Tears began to form at the Remembrance Day ceremonies, as the stories of anguish and lost friends were shared, and the Last Post rang out true and resounded in my heart. The transformation from blindly following as a child to truly taking time to understand what sacrifices were made for my way of life and my freedom was one that was met with an open mind and a new sense of humility. The transformation when I came to the Royal Military College of Canada was even more profound. The stories changed from being about strangers, and began to be about friends and colleagues.
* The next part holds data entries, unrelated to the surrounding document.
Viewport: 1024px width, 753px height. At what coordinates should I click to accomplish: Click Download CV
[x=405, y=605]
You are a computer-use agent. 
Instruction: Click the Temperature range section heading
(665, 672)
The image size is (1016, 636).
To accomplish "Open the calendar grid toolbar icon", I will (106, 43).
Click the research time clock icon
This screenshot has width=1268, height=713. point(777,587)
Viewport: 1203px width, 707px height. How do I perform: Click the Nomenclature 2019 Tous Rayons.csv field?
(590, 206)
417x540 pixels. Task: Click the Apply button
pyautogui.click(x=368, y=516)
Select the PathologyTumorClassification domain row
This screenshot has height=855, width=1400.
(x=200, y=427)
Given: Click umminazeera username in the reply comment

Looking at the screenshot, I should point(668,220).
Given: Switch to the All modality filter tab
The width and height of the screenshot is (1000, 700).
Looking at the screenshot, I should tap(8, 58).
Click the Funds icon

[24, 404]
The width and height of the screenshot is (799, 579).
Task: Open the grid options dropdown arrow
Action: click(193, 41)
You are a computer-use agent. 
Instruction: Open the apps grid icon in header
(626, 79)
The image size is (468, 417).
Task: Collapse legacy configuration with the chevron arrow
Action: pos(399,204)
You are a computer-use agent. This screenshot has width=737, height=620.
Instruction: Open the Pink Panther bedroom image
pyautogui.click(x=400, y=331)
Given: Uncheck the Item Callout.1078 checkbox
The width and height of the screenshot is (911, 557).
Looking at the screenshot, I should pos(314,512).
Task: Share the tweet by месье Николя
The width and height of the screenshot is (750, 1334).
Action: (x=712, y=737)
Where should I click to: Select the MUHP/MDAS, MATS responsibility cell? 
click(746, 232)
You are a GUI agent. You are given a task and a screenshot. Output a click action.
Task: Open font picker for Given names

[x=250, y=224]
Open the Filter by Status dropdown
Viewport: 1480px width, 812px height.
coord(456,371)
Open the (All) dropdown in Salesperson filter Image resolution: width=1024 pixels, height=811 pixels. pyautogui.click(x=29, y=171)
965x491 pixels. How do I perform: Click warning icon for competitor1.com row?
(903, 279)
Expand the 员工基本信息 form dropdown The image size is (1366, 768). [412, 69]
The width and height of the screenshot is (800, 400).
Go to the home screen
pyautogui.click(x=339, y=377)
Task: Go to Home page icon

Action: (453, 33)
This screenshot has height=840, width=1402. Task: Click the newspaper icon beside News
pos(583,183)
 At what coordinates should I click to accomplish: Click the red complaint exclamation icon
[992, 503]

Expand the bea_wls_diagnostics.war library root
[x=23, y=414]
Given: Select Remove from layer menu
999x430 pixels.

I have spoken to many friends and seen the sadness and worry in their eyes as they speak of their fathers, brothers, sisters and their friends who are deployed or serving military members right now, risking their lives every day:
Every year on November 11 there are ceremonies commemorating the fallen soldiers. Like each and every person at the ceremonies, I would watch the veterans tell their story and I would feel my heart go out to each of them. In more recent years, however, that feeling changed when my father was deployed to Afghanistan. It changes the perspective of Remembrance Day; you are no longer looking at the fallen, but the fallen family. It makes you extremely sad but it also makes you extremely proud to know what they left behind. Each and every person who has fallen in battle is now someone you can relate to and the ceremony seems to have that much more gravity. Your family member could have died. Having a member of your family in the military does change how you see this day. In a word you become sympathetic and I wouldn’t change a thing. –
Ocdt (26338) Ross
The stories are not of far off wars in times before I was born. They come from teachers, friends, staff members and speak of appalling circumstances and great sacrifices. Remembrance Day becomes even more important as the faces of those who are out in the world today risking their lives are suddenly alive and familiar. The poppy takes on a personal meaning, one that is different for every person:
Porter le coquelicot nous rappelle tout le sacrifice qui a été fait pour protéger et servir notre nation. Il nous rappelle que malgré toute la douleur ressentie, l’abandon n’était pas une option. Il nous rappelle aussi la paix, mais surtout il nous rappelle le sacrifice commis pour maintenir cette paix. Il faut alors porter le coquelicot rouge et être fier de ceux qui nous protègent. Se souvenir est la fierté d’un peuple. –
Élof (26454) Boily
Remembrance Day means something new and different to each person in this unique world. To personally understand my own emotions surrounding Remembrance Day, I underwent a long journey filled with a growing sense of respect, awareness and compassion for those who not only have given their lives for their people and country, but continue to do so right now, at this very moment and risk everything. The phrase rings truer than ever before in my heart, “At the going down of the sun and in the morning, We will remember them.” – Laurence Binyon.